R: Oui, il existe sur l'île, une tombe où sont gravés les mots suivants: "Sacred to the memory of Sara Creed, late wife of Thomas Creed who departed this life at the age of 28 on the 28 February 1856. She left a bereaved husband and four young children." On dit qu'elle est morte de choléra car, à cette époque, l'île servait de station de quarantaine pour les travailleurs immigrés qui étaient atteints de choléra. D'autres racontent, par contre, que Sara avait appris que son mari la trompait avec la fille du gardien. Comme elle menaçait de dénoncer cette infidélité en haut lieu, son époux se débarrassa d'elle en la projetant du haut du balcon supérieur du phare.
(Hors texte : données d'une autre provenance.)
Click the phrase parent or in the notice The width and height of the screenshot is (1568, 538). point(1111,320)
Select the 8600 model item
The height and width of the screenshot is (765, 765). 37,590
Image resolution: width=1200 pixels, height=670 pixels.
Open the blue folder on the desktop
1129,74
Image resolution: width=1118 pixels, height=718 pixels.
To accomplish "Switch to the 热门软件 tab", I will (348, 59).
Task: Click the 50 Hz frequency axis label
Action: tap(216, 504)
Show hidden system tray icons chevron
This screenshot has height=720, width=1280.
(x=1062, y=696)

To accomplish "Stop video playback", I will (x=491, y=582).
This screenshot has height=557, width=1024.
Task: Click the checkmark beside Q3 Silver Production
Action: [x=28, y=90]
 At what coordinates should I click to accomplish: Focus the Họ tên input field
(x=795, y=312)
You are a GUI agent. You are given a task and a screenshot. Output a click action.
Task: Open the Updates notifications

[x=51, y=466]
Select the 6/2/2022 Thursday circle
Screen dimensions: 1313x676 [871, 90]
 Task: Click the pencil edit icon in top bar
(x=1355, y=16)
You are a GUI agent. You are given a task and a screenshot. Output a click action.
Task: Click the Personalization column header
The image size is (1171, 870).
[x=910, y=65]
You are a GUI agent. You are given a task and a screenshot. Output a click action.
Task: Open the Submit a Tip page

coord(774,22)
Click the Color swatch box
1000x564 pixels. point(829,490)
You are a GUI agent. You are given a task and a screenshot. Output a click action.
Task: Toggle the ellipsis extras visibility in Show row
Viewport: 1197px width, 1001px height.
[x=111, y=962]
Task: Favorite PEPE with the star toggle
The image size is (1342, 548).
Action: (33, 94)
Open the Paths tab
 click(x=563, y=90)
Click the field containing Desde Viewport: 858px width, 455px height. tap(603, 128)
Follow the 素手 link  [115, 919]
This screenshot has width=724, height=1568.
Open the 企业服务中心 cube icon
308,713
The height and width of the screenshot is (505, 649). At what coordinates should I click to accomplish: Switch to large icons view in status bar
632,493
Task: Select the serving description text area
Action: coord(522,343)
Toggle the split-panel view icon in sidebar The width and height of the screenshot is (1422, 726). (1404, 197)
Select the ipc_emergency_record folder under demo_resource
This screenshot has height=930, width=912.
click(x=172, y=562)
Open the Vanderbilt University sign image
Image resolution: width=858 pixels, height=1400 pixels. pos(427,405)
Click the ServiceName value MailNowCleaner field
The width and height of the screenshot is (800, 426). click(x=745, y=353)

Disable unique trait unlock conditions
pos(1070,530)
J'ai voulu vérifier la véracité de ces différentes versions. J'ai consulté les archives mais je n'ai pas retracé la présence d'un pharier du nom de Thomas Creed. A un certain moment, Karlser et moi avions voulu fouiller la tombe pour voir s'il y avait vraiment un corps enseveli à cet endroit. Qui sait? C'est peut-être la cachette d'un trésor.